How a Book Publisher Blew the Deal to Publish J.D. Salinger’s ‘Hapworth 16, 1924’ 

Roger Lathbury:

After thinking I could do right by a man I admired, I let him down.

‘Pyramid Lake (at Night)’ 

The story of the iPad’s default wallpaper, photographed by Richard Misrach.

Apple’s iPhone OS 4.0 Event Starts in 30 Minutes 

Here’s a link to Gizmodo’s live coverage, which seems the best so far. (Jacqui Cheng at Ars Technica is doing a great job, too.) I generally follow Macworld’s live coverage of these events, but they’ve switched to some new dingus called ScribbleLive, which I presume is using Flash since it requires a dedicated iPhone app, which app is, alas, not iPad-native. And on my Mac it just renders as a big empty white box.

Anyway, if you want predictions, here are my predictions, based purely on my own speculation and few coin tosses. iPhone OS 4 will introduce background processing for third-party apps (expect demos from developers like, say, Pandora and Skype), and, perhaps, some sort of suspend-resume model for going right back to where you were when you re-open an app. iPhone OS 4.0 will only be for the iPhone and iPod Touch, not the iPad. The iPad, like any such project at Apple was developed by a team that was locked away in secrecy, so the team working on iPhone OS 4.0 only found out about the iPad when the rest of us did, on January 27; Dalrymple has it exactly right: OS 4.1 will be the unified OS for all these devices. (My spidey-sense tells me that iPhone OS 4 is going to drop support for first-generation iPhones and iPod Touches, and some of the features may only be available on the 3GS and this year’s new models.)

Apple will not announce new iPhone hardware at this event. Just like the last two years, this is only about the OS and the new stuff for developers in the SDK. But there might be hints about next-gen iPhone hardware features. If I’m right that the next-gen iPhone will have a 960 × 640 display, they might start talking about higher-res iPhone apps today, and spin it as a way to make iPhone apps look sharper when run on iPads.

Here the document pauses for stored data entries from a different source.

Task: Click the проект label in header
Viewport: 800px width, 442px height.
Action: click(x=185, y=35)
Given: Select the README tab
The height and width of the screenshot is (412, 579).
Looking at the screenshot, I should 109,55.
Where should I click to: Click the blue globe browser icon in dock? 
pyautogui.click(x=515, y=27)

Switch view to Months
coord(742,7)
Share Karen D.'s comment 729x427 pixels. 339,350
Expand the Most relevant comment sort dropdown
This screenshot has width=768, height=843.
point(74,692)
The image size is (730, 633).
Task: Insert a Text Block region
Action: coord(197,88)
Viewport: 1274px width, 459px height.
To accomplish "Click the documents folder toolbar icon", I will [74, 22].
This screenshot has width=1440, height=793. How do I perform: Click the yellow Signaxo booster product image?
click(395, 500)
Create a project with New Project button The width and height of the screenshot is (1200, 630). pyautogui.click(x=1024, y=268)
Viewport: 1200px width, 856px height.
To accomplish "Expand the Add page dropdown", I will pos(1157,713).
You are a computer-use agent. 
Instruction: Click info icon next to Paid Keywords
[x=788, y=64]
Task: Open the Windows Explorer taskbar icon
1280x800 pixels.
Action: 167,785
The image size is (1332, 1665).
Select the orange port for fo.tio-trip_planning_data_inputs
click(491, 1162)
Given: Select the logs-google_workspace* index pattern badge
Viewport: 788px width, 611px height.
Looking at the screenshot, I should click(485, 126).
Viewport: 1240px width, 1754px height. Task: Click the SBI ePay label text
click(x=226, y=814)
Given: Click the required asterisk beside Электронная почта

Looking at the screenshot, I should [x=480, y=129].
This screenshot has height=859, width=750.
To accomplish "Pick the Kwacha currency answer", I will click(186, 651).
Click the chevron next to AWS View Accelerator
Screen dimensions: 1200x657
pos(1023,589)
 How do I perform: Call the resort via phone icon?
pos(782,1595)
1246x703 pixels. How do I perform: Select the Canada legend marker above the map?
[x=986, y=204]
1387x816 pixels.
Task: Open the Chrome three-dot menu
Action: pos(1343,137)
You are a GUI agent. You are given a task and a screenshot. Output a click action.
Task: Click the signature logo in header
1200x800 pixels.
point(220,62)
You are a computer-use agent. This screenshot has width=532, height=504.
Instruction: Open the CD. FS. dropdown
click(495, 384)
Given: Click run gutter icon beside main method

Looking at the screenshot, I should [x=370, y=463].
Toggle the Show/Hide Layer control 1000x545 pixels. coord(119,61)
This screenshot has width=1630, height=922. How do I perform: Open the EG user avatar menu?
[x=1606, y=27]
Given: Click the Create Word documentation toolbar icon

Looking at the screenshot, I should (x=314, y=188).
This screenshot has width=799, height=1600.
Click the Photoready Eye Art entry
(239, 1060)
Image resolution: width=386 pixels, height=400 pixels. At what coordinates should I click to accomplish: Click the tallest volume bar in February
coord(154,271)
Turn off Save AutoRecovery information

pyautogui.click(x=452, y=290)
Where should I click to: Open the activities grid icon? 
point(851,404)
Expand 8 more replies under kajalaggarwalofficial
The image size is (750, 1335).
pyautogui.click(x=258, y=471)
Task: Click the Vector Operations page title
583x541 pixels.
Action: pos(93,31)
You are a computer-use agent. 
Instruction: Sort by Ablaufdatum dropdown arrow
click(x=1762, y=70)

The Digg iFrame Toolbar Is Dead 

Kevin Rose, who just took over as CEO of Digg from Jay Whatshisname:

Framing content with an iFrame is bad for the Internet. It causes confusion when bookmarking, breaks w/iFrame busters, and has no ability to communicate with the lower frame (if you browse away from a story, the old digg count still persists). It’s an inconsistent/wonky user experience, and I’m happy to say we are killing it when we launch the new Digg.